A proposal to rebuild the lease site at Off the Hook Restaurant was tossed back April 26 by the City Council, in favor of putting the lease site out for new bids on redevelopment.

The vote comes after the Council last January gave the lease holder, B&L Flash, Inc., 90 days to come up with a proposal that could meet muster for a conceptual plan approval, and to prove they had the financial backing to build it.

B&L Flash, through a sub-leasor, Cherise Hansson of Under the Sea Gallery, had proposed rebuilding the property into a full 2-story structure, with a restaurant and retail shops on the ground floor and motel rooms on top. Also, to put in a children’s play area and continuation of the Harborwalk along the waterside of the site.

While the Council’s requirements had essentially been met, Hansson told the Council that B&L Flash’s principal, Violet Leage, who is in her 80s, had given up on rebuilding the site.

She asked that she be allowed to move forward with the proposal they had put out, but in the end the Council decided not to do that and instead to put the site up for bids.

This would be the third time the lease site, which is set to expire in March 2018, has been put up for bids. The first was several years ago, when the lease holder next door, Burt Caldwell, whose lease site The Libertine Pub, is also coming up for renewal and redevelopment, put in a  bid to do both sites at the same time. Caldwell proposed a large conference center and retail center in a 2-story building.

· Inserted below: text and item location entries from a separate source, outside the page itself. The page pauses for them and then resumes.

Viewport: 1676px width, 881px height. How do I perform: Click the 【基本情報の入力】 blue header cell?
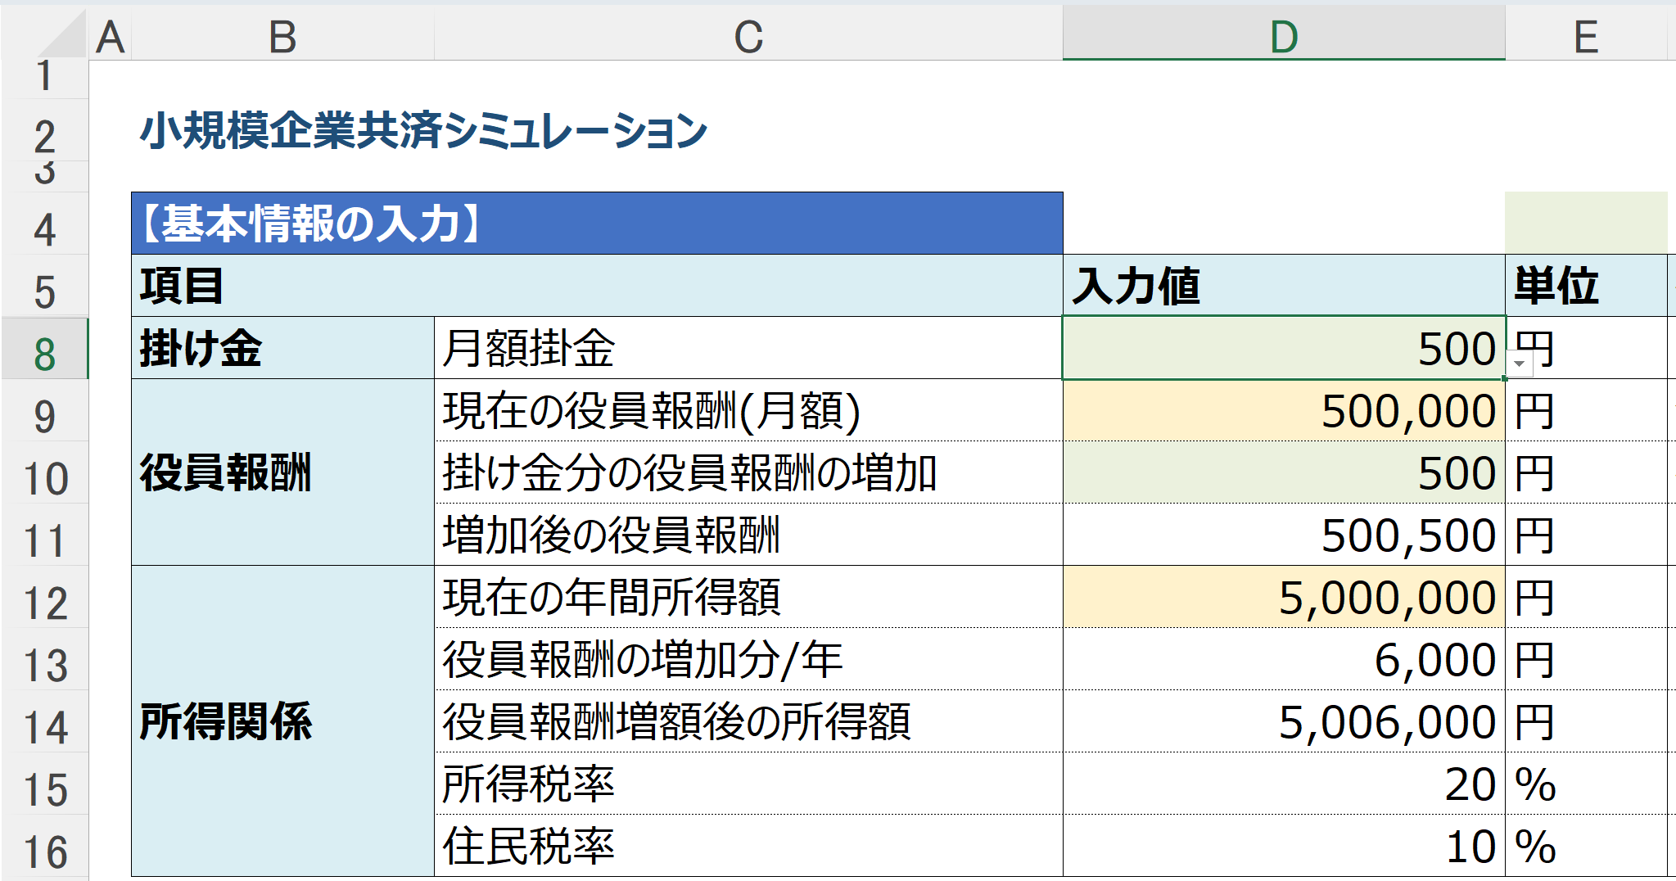(x=596, y=224)
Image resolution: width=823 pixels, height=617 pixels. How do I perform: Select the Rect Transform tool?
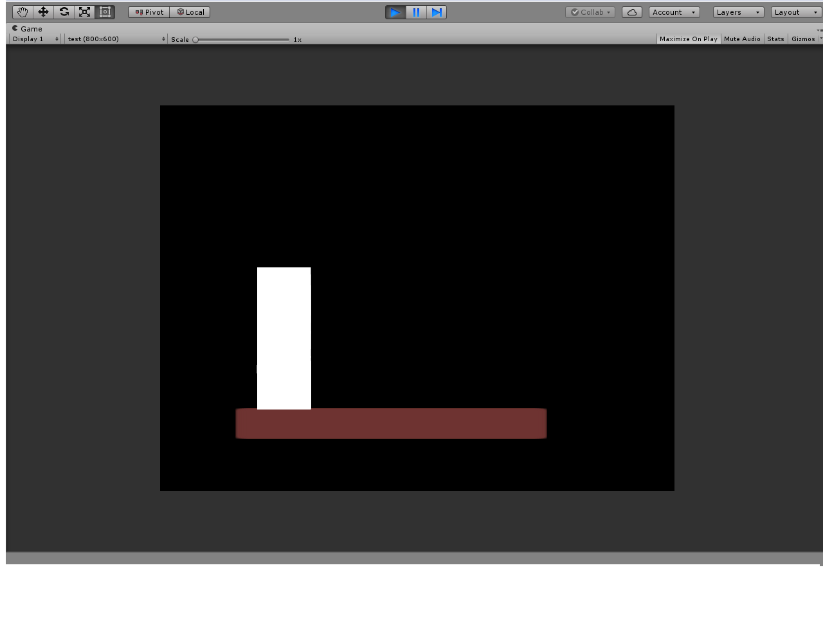pyautogui.click(x=105, y=12)
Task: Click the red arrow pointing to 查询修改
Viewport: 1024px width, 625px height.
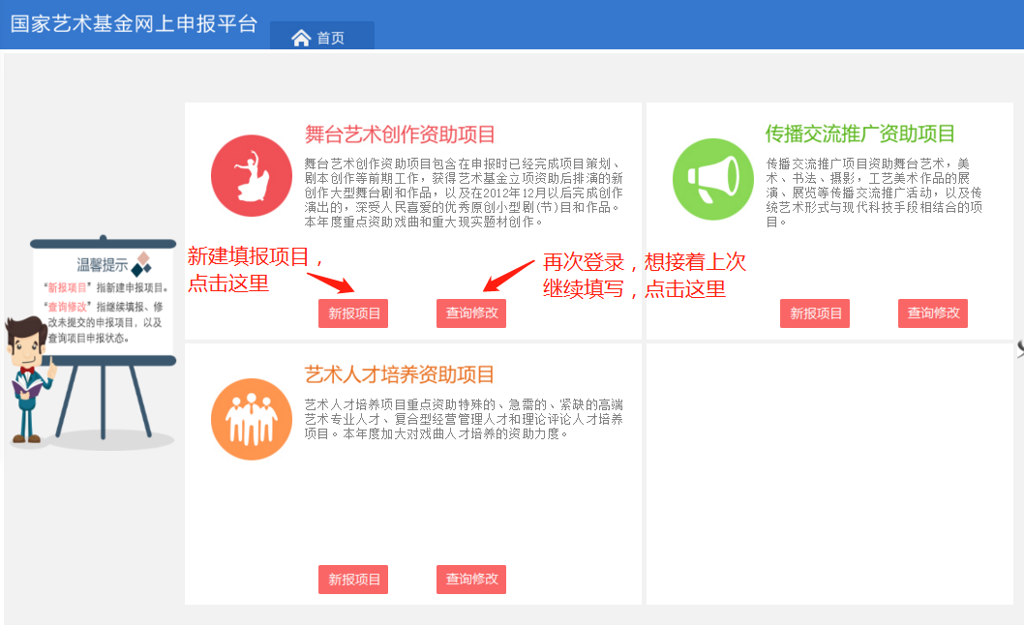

Leage was at a disadvantage at that time because while Caldwell could propose building on her lease site, she had no right to bid on his. Caldwell’s proposal was approved by the Council and went to the Coastal Commission, which chopped it down to one story.

That proposal languished and eventually a previous Council withdrew its approvals and again split the two. Leage had proposed a modest remodel that kept the site much as it is, but lost the second floor and added increased space on the waterside for the Harborwalk.

Caldwell later proposed a micro-brewery project that was also approved by the Council but didn’t get much further than that. He recently won approval for a third proposal — a brew pub and retail on the ground floor and motel rooms on the second story, in a more ambitious project plan that would remove some street end parking and expand the building footprint.

Leage had made little progress with her proposal and subsequently ran into difficulties, falling behind in her payments to the Harbor Department and coming to odds with her tenant at Off the Hook, Marydee Bell. B&L Flash has since caught up on all its payments to the Harbor Department, according to Harbor Director Eric Endersby.

Also, to add a third issue, an old loan taken out years earlier against the lease site, had the promissory note purchased from the lender by Madeline Moore, a local real estate professional and housing developer, who was going to foreclose on the note in mid-April and would take over as the master lease holder.

So the third redevelopment proposal from B&L Flash came with some uncertainty and the Council decided to put the site up for new bids.

The City Manager said he believed they could put the “request for proposals” or RFP out in 30 days and take proposals for 45 days to bring back the best, most responsive proposals to Council in summer.